Given information:
>>>>>

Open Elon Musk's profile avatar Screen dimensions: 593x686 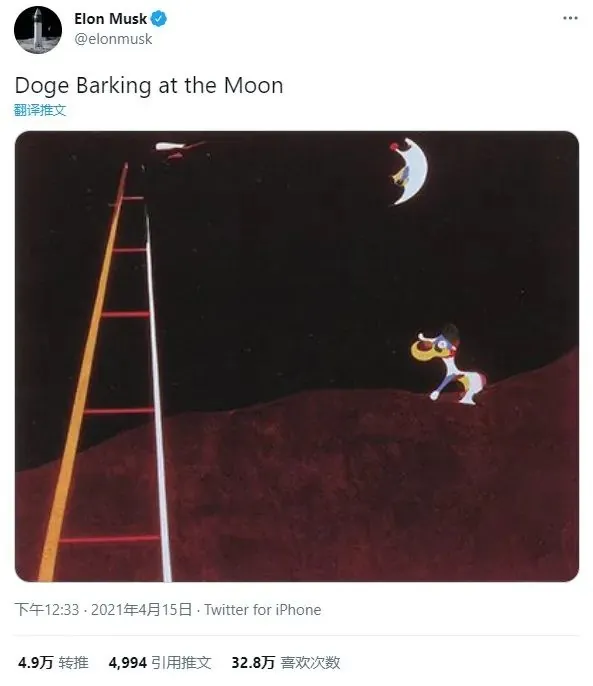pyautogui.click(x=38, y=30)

<<<<<
>>>>>

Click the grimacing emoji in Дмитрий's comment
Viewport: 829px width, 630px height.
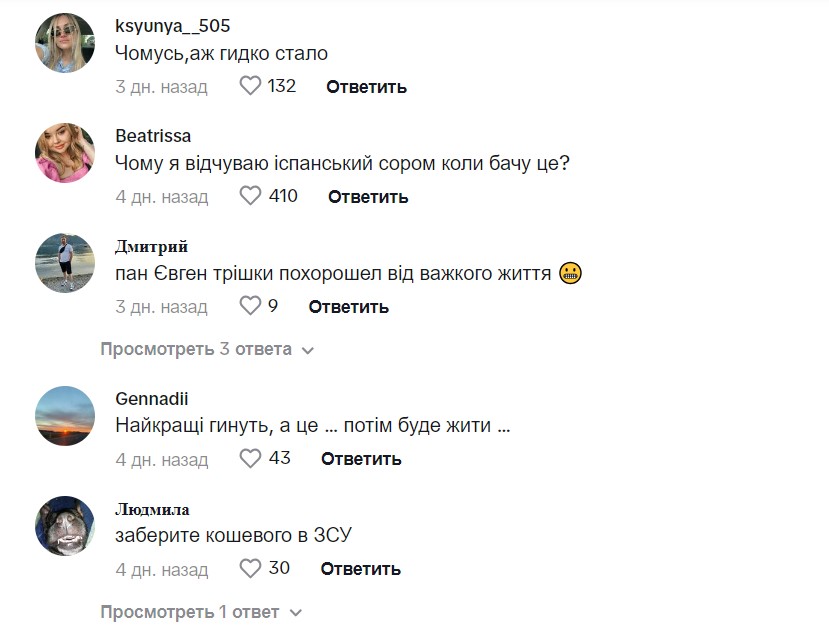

<<<<<
>>>>>

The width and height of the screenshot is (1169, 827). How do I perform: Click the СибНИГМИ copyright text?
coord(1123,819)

<<<<<

What is asked: Rename "emoji" to "icon" in the entries between the lines holding "Click the grimacing" and "Viewport: 829px width, 630px height.", inclusive, and give those lines again with nothing else altered.

Answer in full:
Click the grimacing icon in Дмитрий's comment
Viewport: 829px width, 630px height.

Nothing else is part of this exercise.